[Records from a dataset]
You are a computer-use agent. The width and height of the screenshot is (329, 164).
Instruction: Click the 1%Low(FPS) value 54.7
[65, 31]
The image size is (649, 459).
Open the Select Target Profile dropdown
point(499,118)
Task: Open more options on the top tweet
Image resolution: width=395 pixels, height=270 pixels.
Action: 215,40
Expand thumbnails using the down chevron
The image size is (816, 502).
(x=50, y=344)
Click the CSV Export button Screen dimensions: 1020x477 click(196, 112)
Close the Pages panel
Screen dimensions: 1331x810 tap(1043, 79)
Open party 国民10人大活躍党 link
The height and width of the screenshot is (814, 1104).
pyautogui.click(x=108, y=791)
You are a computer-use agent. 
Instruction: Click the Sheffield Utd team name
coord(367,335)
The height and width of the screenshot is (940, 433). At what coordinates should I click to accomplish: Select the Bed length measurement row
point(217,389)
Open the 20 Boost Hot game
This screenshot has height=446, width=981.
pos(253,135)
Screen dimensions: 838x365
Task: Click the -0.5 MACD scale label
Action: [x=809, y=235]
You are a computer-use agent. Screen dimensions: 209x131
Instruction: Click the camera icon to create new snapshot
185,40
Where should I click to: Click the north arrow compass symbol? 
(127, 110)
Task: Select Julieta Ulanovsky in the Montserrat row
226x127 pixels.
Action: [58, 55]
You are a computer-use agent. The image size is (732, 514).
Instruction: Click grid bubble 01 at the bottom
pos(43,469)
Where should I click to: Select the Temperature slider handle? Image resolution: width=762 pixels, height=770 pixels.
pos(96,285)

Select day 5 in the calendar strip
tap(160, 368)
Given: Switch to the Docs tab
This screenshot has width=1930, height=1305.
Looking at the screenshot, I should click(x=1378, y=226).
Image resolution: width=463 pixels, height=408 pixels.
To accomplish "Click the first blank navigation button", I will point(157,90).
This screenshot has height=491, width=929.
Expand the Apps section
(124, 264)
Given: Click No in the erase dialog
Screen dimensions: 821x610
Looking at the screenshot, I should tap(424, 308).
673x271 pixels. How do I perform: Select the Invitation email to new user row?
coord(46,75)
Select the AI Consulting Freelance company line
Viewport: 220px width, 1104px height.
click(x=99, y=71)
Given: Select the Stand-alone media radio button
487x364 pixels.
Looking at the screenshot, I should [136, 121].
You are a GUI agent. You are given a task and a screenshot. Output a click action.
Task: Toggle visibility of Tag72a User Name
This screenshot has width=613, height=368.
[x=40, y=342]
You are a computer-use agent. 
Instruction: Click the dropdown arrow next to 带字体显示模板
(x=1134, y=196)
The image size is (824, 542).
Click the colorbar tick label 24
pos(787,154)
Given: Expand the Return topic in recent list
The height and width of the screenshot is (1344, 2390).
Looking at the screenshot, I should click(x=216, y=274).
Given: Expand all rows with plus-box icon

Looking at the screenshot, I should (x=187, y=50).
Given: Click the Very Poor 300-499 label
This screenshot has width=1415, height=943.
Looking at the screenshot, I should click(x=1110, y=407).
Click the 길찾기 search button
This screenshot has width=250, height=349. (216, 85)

WORK REQUIRED:
State how many lines in the records contain the word "icon". Give only the number.

SOLUTION:
2